O DUPLO MOVIMENTO: CENTRÍPETO E CENTRÍFUGO.
Na segunda leitura, São Paulo reconhece que também ele se lançou na missão de evangelizar, incumbência confiada pelo Jesus ressuscitado.
Trata-se de sair e se integrar, uma possibilidade sempre presente. Quando nos assalta a questão sobre o sentido da vida, busquemos a resposta em nossa morada mais íntima e no dinamismo interior que nos impulsiona a sair, confrontando o mal que nos cerca.
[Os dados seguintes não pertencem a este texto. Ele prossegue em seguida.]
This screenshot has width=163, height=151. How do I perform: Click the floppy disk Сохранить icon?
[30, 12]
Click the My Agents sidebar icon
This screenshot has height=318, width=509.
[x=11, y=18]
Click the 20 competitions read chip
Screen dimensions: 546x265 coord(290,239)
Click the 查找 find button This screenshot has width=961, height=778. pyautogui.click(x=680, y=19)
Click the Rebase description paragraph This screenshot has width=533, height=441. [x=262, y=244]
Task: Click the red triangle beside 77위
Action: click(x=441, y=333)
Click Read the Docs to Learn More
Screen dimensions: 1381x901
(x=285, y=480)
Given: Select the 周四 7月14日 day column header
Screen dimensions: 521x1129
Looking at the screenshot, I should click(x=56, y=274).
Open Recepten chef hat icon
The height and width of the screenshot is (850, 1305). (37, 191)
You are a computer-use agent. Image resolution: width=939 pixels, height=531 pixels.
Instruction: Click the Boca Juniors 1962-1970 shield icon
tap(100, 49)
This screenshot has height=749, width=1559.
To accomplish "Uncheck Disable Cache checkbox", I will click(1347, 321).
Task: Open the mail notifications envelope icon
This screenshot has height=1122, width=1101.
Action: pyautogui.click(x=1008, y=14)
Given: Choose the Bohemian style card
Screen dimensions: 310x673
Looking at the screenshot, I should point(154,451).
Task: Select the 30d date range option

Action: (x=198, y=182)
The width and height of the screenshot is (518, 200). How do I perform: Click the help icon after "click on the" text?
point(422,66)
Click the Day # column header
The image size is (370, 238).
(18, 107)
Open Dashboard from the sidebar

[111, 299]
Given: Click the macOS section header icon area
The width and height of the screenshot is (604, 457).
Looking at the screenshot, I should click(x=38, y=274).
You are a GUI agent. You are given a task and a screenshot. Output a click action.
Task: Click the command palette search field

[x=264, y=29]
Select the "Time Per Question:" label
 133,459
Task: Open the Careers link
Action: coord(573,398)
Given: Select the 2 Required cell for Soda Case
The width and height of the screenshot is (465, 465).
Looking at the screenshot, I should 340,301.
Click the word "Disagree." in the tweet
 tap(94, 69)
ORAÇÃO e MISSÃO são as peças-chave de uma existência significativa, representando o equilíbrio vital. Oração significa adentrar a Morada, enquanto Missão implica sair para proclamar o Evangelho e torná-lo presente. Entramos ao sair, saímos ao entrar. Uma combinação misteriosa de movimentos: jamais dentro sem estar fora, jamais fora sem estar dentro! Assim, o Evangelho se difunde por meio de nossas saídas e entradas. Difícil é ‘sair’ em direção à diversidade, ao diálogo com os diferentes.
CONCLUSÃO
Deus estava com Ele! Jesus era um santuário vivo e itinerante. Jesus não é um fundamentalista das horas de oração, mas também não é um fundamentalista das horas de trabalho missionário. Vive na serenidade de quem não se sente indispensável e, no entanto, passa fazendo o bem. Jesus não busca consolidar seu poder em nenhum lugar. Ele não encontra sentido em ‘possuir’, em ‘estabelecer-se’, em prolongar seus mandatos bem-sucedidos, mas sim em ‘SAIR‘. A vida tem significado quando ‘saímos‘, quando nos sentimos parte de uma Missão que, compartilhada, realiza os sonhos de Deus para o mundo. Essa resposta a Jó pode e deve ser refletida para iluminar nossa jornada como cristãos, conduzindo-nos a pensar sobre o sentido da vida e o propósito divino que compartilhamos na missão comum.